This sounds like the most boring of topics, well if you understand what that means. It’s an old-ish term and the meaning is “Sovereign” as in “a country is a sovereign state” and debt, well that has the same meaning as usual: “money owed”. So this has to do with how independent(sovereign) states borrow money. I would argue that credit default swaps and collateralized debt obligations can be seen as more boring than this topic but it’s not clear cut.

So Sovereign Debt may seem uninteresting because surely countries just borrow money like everyone else? No, no they don’t. Consider what happens if you want to borrow money from a bank.

  1. You’re probably going to have to put up collateral.
  2. The bank is the big player and it has lots of little borrowers.
  3. The bank can foreclose on your loan whenever they want.
  4. The interest rate is variable over time.

Collateral is an asset(a car or a house) that the lender can sell to get back the money you owe them if you don’t pay them. It the first stumbling-block because in a normal bank loan the bank can only take the collateral through the courts. But when the borrower is the state of France, how is a lender supposed to strong-arm the government into paying up? The courts get their authority and funding from the state itself. This is well understood so when sovereign states borrow money they don’t even pretend to put up collateral because everyone understands that it couldn’t be seized anyhow.

  1. No collateral

The other issue is that a state typically needs to borrow more money than any one bank has. And a bank doesn’t want to have one(1) customer and – to make matters worse – have no recourse if that customer doesn’t pay them. Sovereign states therefore tend to borrow money by issuing bonds. Each bond tends to be rather small, maybe some multiple of $1000, or whichever currency the country uses. That because you are bound to have lots of creditors and one giant debtor – the country in question.

  1. The borrower is the big player and there are lots of smaller lenders

To differentiate things even more bonds typically have “maturation date”, which is just the term used for when a bond-holder can claim their money back. So the lender can’t foreclose on the borrower.

  1. No foreclosure

In the scenario a bond is basically a piece of paper with some nominal amount of currency that “it’s worth”, as well as a fixed interest rate.

  1. Fixed interest rate

It doesn’t say who owns the bond because they tend to be the kind which you can sell freely once you buy them so it doesn’t make sense to write some ownership on the paper. Ownership is just handled how things would normally be traded, it’s not reliant on anything being written on it.

Reverse rules

See how that’s kind of the reverse of a loan from a bank?

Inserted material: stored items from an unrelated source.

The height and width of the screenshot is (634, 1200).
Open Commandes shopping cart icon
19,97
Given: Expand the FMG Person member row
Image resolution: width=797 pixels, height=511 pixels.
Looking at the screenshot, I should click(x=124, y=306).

Here the giant is the borrower of money and there are many, many small lenders; not one big lender and lots of small borrowers.

This may seem like the worst idea in the world, lending money without even the pretense of collateral, fixed interest and you have to wait until the bond “matures” to get your money back? Why wouldn’t the country just refuse to pay? Not being willing – or able – to pay the money you owe is referred to as “being in default”(even renegotiating the terms tends to be seen as a “default” technically).

The thing about that is that no one will buy your bonds if you are in default. Why would you? There exist pieces of paper where government Y has pledged to pay the bond holder some money at some date and they haven’t done that in this scenario. Why buy a similar piece of paper from them? For this reason – and a few others – countries really don’t want to default: they want to keep borrowing money.

Just to cover this as well: why not print the money or raise taxes? Printing money if very inflationary, see Zimbabwe for a country that has recently and repeatedly done that anyway and it hasn’t worked out great, as you may have noticed. Taxes? That is one of a state’s magical bullets but voters tend to react negatively when a government raises taxes so that isn’t popular either. Borrowing allows a government to avoid both boosting inflation and popular discontent.

So buying government bonds is actually a pretty safe investment and banks and insurance companies across the world are very keen on buying them. Oh – by the way – I have previously – and will in future – talk about bonds as actual pieces of paper but nowadays they are purely electronic. That doesn’t really affect the dynamics around bonds but if you have a hard time seeing someone carting off a million bonds in a big truck: yes, you’re entirely right, that isn’t done.

Government bonds are considered so safe that they are frequently seen as safer than lending to a bank. In the financial market everything is priced by risk. So in the case of governments bonds with a fixed value it is the interest rate that varies depending on how much safer people view those bonds than a deposit given to a bank. Maybe the bank offers 2% interest but the investor thinks government bonds would be safer so he accepts bonds that only offer 1% interest.

Bank runs

Now for a short-ish digression: bank runs. This isn’t literally about banks running and nowadays it’s not even about people running to the bank because it’s all electronic these days. But the name comes from people back in the day running to the bank to withdraw their money. If one depositor runs to the bank because he suddenly needs money it’s not a problem. The issue is if depositor Z is worried about losing his deposit and figures he will withdraw the money before the bank runs out. Because then every depositor in that bank will do the exact same thing. Why wouldn’t they? If they weren’t concerned that the bank would be unable to redeem all deposits before, they will be now when everyone else is running to withdraw their deposits!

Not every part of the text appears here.